TEXT EXTRACT >>
------------------------------------------------------------

Sexual harassment in the workplace is illegal! According to the Equal Employment Opportunity Commission (EEOC), sexual harassment is “unwelcome sexual advances, requests for sexual favors, and other verbal or physical conduct of a sexual nature . . . [that] unreasonably interferes with an individual’s work performance or creates an intimidating, hostile or offensive work environment.” See: https://www.eeoc.gov/facts/fs-sex.html
In order for the unwelcome action to be sexual harassment, it has to be “sufficiently severe or pervasive.” In other words, if a coworker or supervisor started groping you without your permission, that’s sexual harassment. Cases where the harasser touches private parts of your body will usually always qualify as sexual harassment. However, if the harasser squeezes your stomach and says, “Hey, you’re putting on some weight,” that would be harassment, but not sexual harassment. But if they grab your off-limits, private areas, this will usually qualify.
Company Size and Sexual Harassment
Under federal law, the company must have 15 or more employees for the company to be subject to federal employment law banning sexual harassment. If you work for a chain and there are only 10 employees that work there, so long as there are more than 15 employees across all locations of the company, then you will generally satisfy the 15 or more requirement. You will want to check with a lawyer, however, who handles sexual harassment cases to be sure.

------------------------------------------------------------

INFORMATION PROVIDED >>

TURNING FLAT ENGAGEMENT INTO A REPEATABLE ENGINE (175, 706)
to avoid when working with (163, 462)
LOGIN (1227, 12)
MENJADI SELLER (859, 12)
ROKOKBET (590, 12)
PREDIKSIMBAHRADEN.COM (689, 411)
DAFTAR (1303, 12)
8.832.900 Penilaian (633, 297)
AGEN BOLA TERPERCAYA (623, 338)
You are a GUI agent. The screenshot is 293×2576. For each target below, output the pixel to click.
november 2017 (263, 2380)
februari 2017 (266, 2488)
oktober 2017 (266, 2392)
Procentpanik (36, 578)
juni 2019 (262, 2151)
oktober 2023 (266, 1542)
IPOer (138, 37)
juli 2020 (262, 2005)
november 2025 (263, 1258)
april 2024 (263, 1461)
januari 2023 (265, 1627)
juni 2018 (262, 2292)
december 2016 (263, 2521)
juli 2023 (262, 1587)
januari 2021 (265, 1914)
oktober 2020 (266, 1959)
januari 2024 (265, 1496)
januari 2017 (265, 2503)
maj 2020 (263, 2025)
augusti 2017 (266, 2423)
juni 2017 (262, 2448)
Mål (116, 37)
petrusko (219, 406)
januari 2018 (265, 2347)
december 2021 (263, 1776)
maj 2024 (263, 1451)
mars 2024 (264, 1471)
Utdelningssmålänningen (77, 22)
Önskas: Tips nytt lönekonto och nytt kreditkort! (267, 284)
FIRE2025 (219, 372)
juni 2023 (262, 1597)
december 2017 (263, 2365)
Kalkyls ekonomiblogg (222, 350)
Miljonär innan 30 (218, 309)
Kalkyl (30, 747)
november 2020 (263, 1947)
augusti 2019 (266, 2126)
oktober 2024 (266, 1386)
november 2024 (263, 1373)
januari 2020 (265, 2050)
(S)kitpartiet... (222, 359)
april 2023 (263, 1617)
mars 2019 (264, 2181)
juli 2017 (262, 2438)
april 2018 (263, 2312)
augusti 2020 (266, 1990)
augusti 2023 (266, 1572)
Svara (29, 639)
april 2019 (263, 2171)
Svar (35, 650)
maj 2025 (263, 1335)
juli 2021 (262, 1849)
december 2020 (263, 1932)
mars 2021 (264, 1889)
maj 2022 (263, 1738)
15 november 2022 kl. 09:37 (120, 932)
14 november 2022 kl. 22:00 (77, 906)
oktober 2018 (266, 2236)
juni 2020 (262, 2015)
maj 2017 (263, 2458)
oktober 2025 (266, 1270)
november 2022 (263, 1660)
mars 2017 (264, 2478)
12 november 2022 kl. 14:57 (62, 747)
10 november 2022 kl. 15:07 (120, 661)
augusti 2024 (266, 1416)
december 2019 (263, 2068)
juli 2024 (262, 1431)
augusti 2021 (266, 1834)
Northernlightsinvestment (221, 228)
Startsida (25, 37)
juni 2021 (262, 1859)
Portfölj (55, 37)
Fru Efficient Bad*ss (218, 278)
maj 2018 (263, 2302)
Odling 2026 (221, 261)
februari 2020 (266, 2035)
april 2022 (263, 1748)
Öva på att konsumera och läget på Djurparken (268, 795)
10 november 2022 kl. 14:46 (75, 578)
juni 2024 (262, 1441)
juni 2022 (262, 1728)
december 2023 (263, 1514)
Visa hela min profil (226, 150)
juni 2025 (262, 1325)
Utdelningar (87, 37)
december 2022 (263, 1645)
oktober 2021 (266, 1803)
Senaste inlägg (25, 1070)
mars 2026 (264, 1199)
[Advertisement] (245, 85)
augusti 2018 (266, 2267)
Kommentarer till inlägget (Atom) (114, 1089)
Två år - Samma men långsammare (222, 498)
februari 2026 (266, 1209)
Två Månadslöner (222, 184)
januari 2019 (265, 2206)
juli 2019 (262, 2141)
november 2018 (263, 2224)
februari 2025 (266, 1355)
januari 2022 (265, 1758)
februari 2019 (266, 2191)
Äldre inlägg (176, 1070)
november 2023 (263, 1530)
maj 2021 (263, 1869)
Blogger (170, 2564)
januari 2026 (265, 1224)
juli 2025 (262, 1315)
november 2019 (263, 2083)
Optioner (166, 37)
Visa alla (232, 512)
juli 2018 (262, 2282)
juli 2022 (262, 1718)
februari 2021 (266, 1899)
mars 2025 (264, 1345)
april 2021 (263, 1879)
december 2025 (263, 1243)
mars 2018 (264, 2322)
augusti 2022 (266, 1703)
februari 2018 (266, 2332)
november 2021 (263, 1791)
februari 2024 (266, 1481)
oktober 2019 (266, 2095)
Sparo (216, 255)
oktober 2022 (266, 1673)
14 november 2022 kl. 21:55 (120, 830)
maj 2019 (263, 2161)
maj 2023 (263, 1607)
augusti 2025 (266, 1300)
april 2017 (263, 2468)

------------------------------------------------------------

GOALS >>
A) Answer these questions from the text on workplace sexual harassment, giving each answer on its own line:
(i) Which agency's definition of sexual harassment does the text quote?
(ii) According to the text, how serious must an unwelcome action be to count as sexual harassment?
(iii) Under federal law, how many employees must a company have to be covered by the ban on sexual harassment?
B) Continue the text on workplace sexual harassment from where it stops.

EXPECTED RESPONSES >>
A)
(i) The Equal Employment Opportunity Commission (EEOC)
(ii) It must be "sufficiently severe or pervasive."
(iii) 15 or more

B)
Requests for Sexual Favors
If a supervisor propositions you and suggests you could be promoted, get a pay raise, or get some special perk, this is called quid pro quo sexual harassment. This means that your supervisor is looking for sexual favors from you and they are promising something to you in return. Unfortunately, these same supervisors also have the ability to make your life on the job miserable in the form of adverse job action such as write-ups, changing or reducing your job duties, loss of benefits, demotions, etc.
Hostile Work Environment Sexual Harassment
Sexual harassment can also be a bunch of different, less-serious unwelcome actions that happen in the office. And so one day it could be, “Hey you’re looking good today!” and the next day she might brush against you too close. The following day the harasser could be sending a suggestive email and the day after they suggest, “Hey, let’s get together after work.” While each of these incidents alone won’t arise to sexual harassment, when you add them all up, it in effect creates a “hostile work environment,” where after awhile, you don’t feel comfortable going to work. You’re thinking “Oh, what’s the boss going to do today?”
Let Your Employer Know About The Problem
If you have been sexually harassed, let your employer know about it. Look in your employee handbook (if your company has one) for direction on who to talk to. If you don’t have an employee handbook or if your employee handbook is unclear on this, or maybe your company just doesn’t have a policy, then you should complain to your supervisor about it (except if your supervisor is the harasser, you need to let their supervisor or human resources know.)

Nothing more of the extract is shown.